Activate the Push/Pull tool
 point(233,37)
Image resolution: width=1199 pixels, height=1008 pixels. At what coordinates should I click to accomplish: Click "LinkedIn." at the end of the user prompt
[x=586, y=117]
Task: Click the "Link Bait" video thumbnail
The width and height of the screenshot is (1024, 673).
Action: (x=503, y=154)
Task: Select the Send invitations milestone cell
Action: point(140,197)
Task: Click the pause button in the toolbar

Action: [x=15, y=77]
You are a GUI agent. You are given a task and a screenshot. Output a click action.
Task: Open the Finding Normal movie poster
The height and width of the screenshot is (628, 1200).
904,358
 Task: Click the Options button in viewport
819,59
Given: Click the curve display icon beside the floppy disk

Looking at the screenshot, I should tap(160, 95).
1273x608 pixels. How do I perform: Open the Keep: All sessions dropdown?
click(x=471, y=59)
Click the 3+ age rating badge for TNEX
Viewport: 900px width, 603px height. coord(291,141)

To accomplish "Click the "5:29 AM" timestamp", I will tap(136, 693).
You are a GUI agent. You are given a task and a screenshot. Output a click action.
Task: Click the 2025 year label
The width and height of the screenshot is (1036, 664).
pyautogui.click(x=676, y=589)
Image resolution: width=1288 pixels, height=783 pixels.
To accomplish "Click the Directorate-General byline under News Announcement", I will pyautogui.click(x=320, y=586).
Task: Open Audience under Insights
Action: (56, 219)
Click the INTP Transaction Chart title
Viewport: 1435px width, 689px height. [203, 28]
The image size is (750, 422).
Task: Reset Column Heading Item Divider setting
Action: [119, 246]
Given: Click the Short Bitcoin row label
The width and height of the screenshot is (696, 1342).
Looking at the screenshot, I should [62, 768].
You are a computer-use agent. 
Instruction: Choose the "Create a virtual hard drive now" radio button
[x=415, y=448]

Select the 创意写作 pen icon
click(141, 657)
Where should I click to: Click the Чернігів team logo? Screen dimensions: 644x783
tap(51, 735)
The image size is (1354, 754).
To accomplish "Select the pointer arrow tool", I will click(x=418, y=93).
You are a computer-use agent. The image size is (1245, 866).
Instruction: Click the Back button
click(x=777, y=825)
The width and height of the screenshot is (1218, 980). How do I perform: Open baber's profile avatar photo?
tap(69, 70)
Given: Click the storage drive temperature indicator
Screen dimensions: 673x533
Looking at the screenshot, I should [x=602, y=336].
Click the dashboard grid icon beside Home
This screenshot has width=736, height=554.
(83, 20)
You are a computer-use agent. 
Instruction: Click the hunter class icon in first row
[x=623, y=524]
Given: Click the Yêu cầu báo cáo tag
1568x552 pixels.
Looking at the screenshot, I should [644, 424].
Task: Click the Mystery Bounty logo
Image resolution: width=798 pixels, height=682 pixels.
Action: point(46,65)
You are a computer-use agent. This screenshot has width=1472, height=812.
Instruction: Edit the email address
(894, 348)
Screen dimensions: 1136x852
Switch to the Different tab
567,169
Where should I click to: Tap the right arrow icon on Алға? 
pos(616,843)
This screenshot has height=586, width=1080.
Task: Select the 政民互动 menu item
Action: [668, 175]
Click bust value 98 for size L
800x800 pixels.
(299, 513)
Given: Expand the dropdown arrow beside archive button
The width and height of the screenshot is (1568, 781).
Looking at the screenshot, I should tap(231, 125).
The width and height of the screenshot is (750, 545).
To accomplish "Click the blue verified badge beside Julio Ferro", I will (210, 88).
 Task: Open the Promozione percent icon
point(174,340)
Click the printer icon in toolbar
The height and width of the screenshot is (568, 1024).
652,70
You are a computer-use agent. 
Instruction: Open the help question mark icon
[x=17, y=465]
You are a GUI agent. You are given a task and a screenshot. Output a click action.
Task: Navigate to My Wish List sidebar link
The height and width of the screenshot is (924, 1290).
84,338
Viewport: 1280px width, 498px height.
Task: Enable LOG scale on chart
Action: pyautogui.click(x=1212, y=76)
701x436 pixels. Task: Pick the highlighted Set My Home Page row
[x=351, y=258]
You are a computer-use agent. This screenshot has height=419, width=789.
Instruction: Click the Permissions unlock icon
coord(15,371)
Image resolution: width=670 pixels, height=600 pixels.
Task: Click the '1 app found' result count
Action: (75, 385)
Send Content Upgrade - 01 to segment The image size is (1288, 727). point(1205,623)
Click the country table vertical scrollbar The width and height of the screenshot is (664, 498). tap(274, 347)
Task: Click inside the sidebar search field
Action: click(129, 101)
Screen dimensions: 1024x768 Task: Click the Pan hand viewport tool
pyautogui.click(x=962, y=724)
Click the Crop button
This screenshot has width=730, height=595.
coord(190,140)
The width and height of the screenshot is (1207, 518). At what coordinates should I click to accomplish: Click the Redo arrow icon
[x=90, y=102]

PROBLEM TO WORK ON: Restate every line of the listing word for word.

ANSWER:
Activate the Push/Pull tool
 point(233,37)
Image resolution: width=1199 pixels, height=1008 pixels. At what coordinates should I click to accomplish: Click "LinkedIn." at the end of the user prompt
[x=586, y=117]
Task: Click the "Link Bait" video thumbnail
The width and height of the screenshot is (1024, 673).
Action: (x=503, y=154)
Task: Select the Send invitations milestone cell
Action: point(140,197)
Task: Click the pause button in the toolbar

Action: [x=15, y=77]
You are a GUI agent. You are given a task and a screenshot. Output a click action.
Task: Open the Finding Normal movie poster
The height and width of the screenshot is (628, 1200).
904,358
 Task: Click the Options button in viewport
819,59
Given: Click the curve display icon beside the floppy disk

Looking at the screenshot, I should tap(160, 95).
1273x608 pixels. How do I perform: Open the Keep: All sessions dropdown?
click(x=471, y=59)
Click the 3+ age rating badge for TNEX
Viewport: 900px width, 603px height. coord(291,141)

To accomplish "Click the "5:29 AM" timestamp", I will tap(136, 693).
You are a GUI agent. You are given a task and a screenshot. Output a click action.
Task: Click the 2025 year label
The width and height of the screenshot is (1036, 664).
pyautogui.click(x=676, y=589)
Image resolution: width=1288 pixels, height=783 pixels.
To accomplish "Click the Directorate-General byline under News Announcement", I will pyautogui.click(x=320, y=586).
Task: Open Audience under Insights
Action: (56, 219)
Click the INTP Transaction Chart title
Viewport: 1435px width, 689px height. [203, 28]
The image size is (750, 422).
Task: Reset Column Heading Item Divider setting
Action: [119, 246]
Given: Click the Short Bitcoin row label
The width and height of the screenshot is (696, 1342).
Looking at the screenshot, I should [62, 768].
You are a computer-use agent. 
Instruction: Choose the "Create a virtual hard drive now" radio button
[x=415, y=448]

Select the 创意写作 pen icon
click(141, 657)
Where should I click to: Click the Чернігів team logo? Screen dimensions: 644x783
tap(51, 735)
The image size is (1354, 754).
To accomplish "Select the pointer arrow tool", I will click(x=418, y=93).
You are a computer-use agent. The image size is (1245, 866).
Instruction: Click the Back button
click(x=777, y=825)
The width and height of the screenshot is (1218, 980). How do I perform: Open baber's profile avatar photo?
tap(69, 70)
Given: Click the storage drive temperature indicator
Screen dimensions: 673x533
Looking at the screenshot, I should [x=602, y=336].
Click the dashboard grid icon beside Home
This screenshot has width=736, height=554.
(83, 20)
You are a computer-use agent. 
Instruction: Click the hunter class icon in first row
[x=623, y=524]
Given: Click the Yêu cầu báo cáo tag
1568x552 pixels.
Looking at the screenshot, I should [644, 424].
Task: Click the Mystery Bounty logo
Image resolution: width=798 pixels, height=682 pixels.
Action: point(46,65)
You are a computer-use agent. This screenshot has width=1472, height=812.
Instruction: Edit the email address
(894, 348)
Screen dimensions: 1136x852
Switch to the Different tab
567,169
Where should I click to: Tap the right arrow icon on Алға? 
pos(616,843)
This screenshot has height=586, width=1080.
Task: Select the 政民互动 menu item
Action: [668, 175]
Click bust value 98 for size L
800x800 pixels.
(299, 513)
Given: Expand the dropdown arrow beside archive button
The width and height of the screenshot is (1568, 781).
Looking at the screenshot, I should tap(231, 125).
The width and height of the screenshot is (750, 545).
To accomplish "Click the blue verified badge beside Julio Ferro", I will (210, 88).
 Task: Open the Promozione percent icon
point(174,340)
Click the printer icon in toolbar
The height and width of the screenshot is (568, 1024).
652,70
You are a computer-use agent. 
Instruction: Open the help question mark icon
[x=17, y=465]
You are a GUI agent. You are given a task and a screenshot. Output a click action.
Task: Navigate to My Wish List sidebar link
The height and width of the screenshot is (924, 1290).
84,338
Viewport: 1280px width, 498px height.
Task: Enable LOG scale on chart
Action: pyautogui.click(x=1212, y=76)
701x436 pixels. Task: Pick the highlighted Set My Home Page row
[x=351, y=258]
You are a computer-use agent. This screenshot has height=419, width=789.
Instruction: Click the Permissions unlock icon
coord(15,371)
Image resolution: width=670 pixels, height=600 pixels.
Task: Click the '1 app found' result count
Action: (75, 385)
Send Content Upgrade - 01 to segment The image size is (1288, 727). point(1205,623)
Click the country table vertical scrollbar The width and height of the screenshot is (664, 498). tap(274, 347)
Task: Click inside the sidebar search field
Action: click(129, 101)
Screen dimensions: 1024x768 Task: Click the Pan hand viewport tool
pyautogui.click(x=962, y=724)
Click the Crop button
This screenshot has width=730, height=595.
coord(190,140)
The width and height of the screenshot is (1207, 518). At what coordinates should I click to accomplish: Click the Redo arrow icon
[x=90, y=102]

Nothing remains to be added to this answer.